Cube Berlin Smart Office Building / 3XN
A few weeks before Europe plunged into the nightmare of the Coronavirus emergency, precisely on February 18, the office building Cube was inaugurated in Berlin. The building is designed by 3XN, the Danish architecture firm known for their research for new solutions aimed at improving, in terms of efficiency and sustainability, the combination architecture-technology. Brought to the fore by the recent health emergency, the Smart Working phenomenon, of which the Cube stands as a modern manifesto, is based on flexibility and autonomy in the choice of times, tools and work spaces.
Envisaged as one of the smartest building in Europe, the Cube offers multi-tenant, flexible and modular office spaces and systems of shared information and interaction; via a mobile app users can reserve and customize their rooms: they can for example control indoor heating and cooling, make reservations for parking and charging stations for electric vehicles.
This digital brain reduces unnecessary operational costs while increasing working comfort, sustainability and energy efficiency. The ten-storey sculptural glazed cube – located at the heart of Washington Platz, one of the most prominent squares of the German capital, surrounded by the Federal Government looking over the Spree River, the well-known Tiergarten and the main railway station – aims to become a landmark within the ambitious Masterplan of the modern Europacity district.
Designers of 3XN architecture firm have satisfied their ambition to create a building able to interact with the city and to engage by-passers while providing top notch office spaces with their Cube project, a sculptural glazed volume, measuring 42.5 meters in all directions, where the geometric rigor is broken by a prismatic pattern of triangular surface reliefs which, as in a sort of kaleidoscope, reflect the surrounding landscape and buildings.
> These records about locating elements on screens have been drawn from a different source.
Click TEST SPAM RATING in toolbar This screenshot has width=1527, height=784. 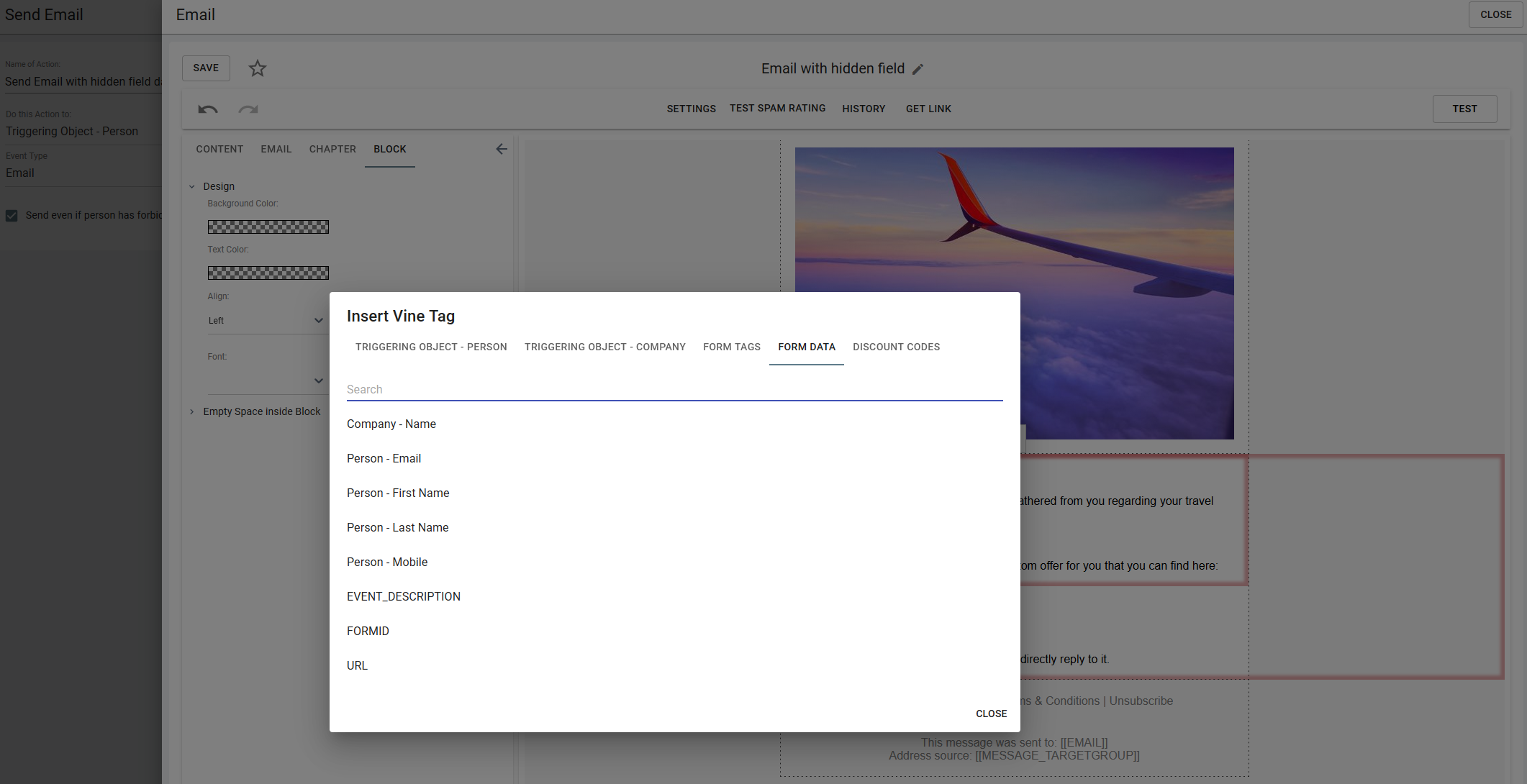(777, 108)
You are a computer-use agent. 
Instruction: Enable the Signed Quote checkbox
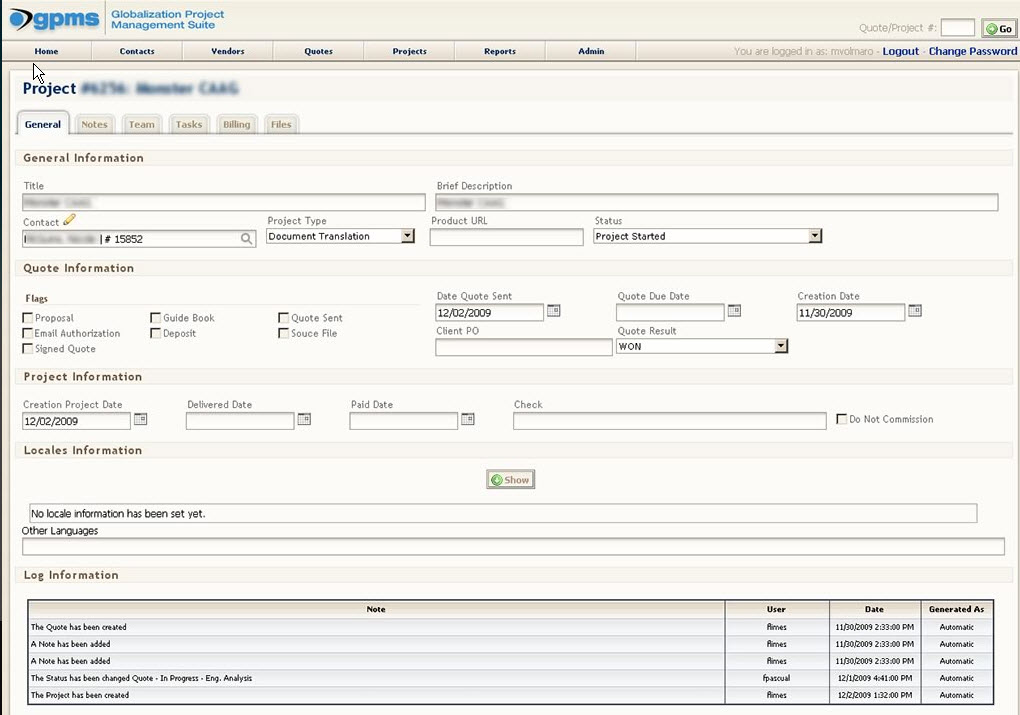coord(28,349)

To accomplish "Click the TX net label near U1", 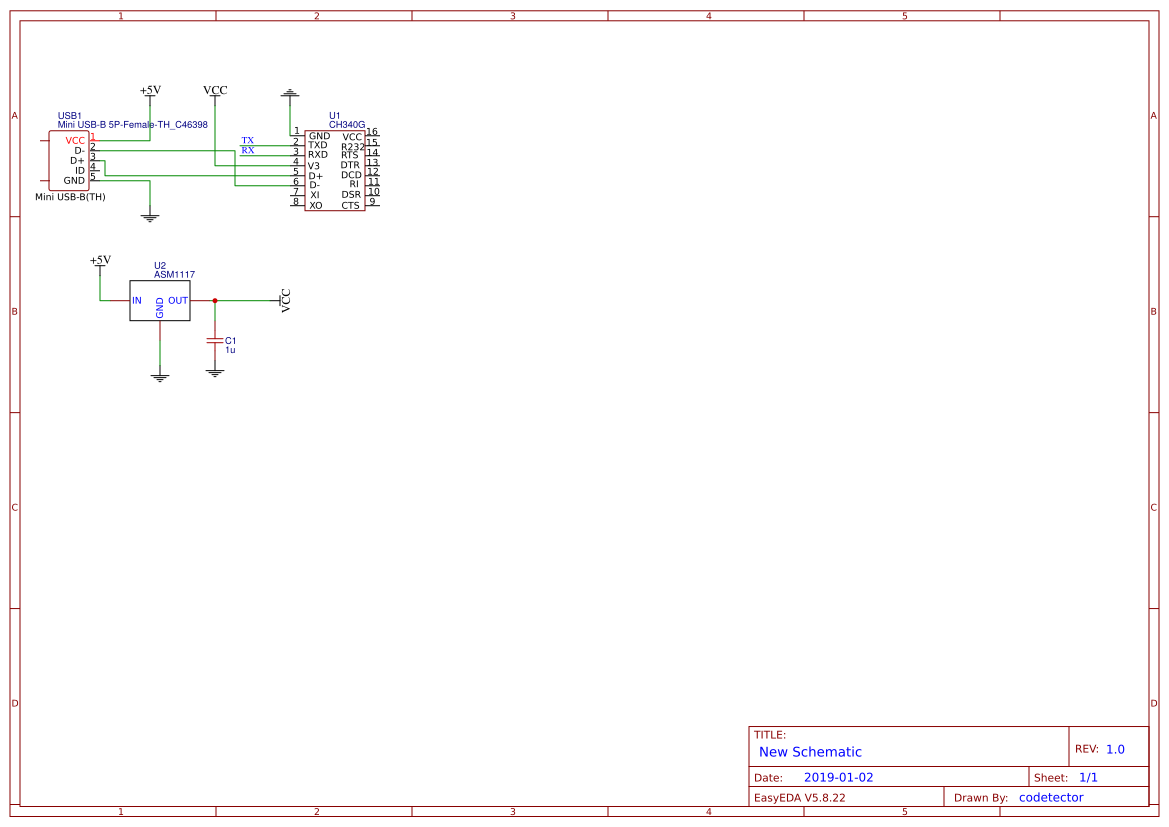I will point(247,140).
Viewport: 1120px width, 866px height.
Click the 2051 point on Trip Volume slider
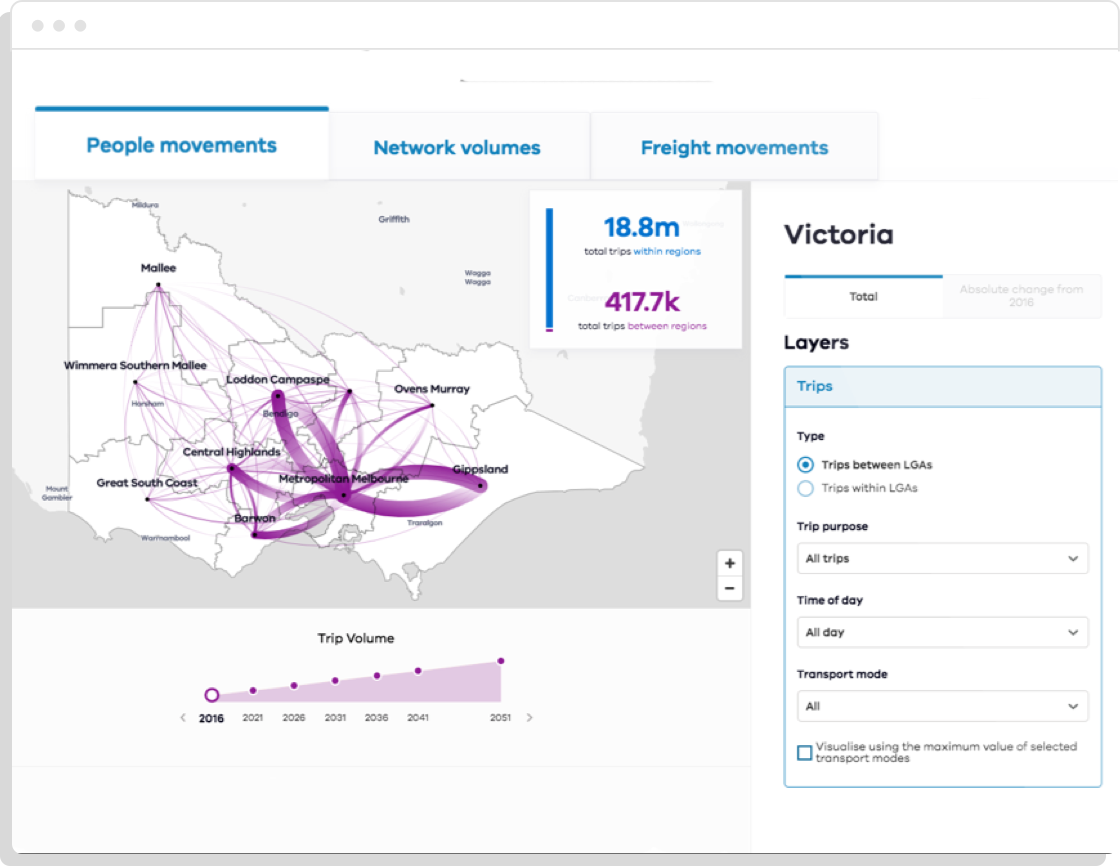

This unusual double façade, which integrates a series of terraces at all levels, and the pioneering solar coatings on the outer skin that allow capturing energy from heat, make the building and the surrounding landscape more dynamic and help increasing its sustainability by providing abundant natural daylight and natural ventilation and by protecting from solar accumulations without compromising privacy.
The roof, envisioned as a fifth façade, features a vast rooftop terrace which can be used as a breakout or event space offering a splendid view of the Berlin skyline. On the ground floor, Cube houses a food market and the office lobby leading to the conference areas and office spaces, located on the upper floors. The flexible and modular office spaces, arranged around a central core, are separated by easily removable units.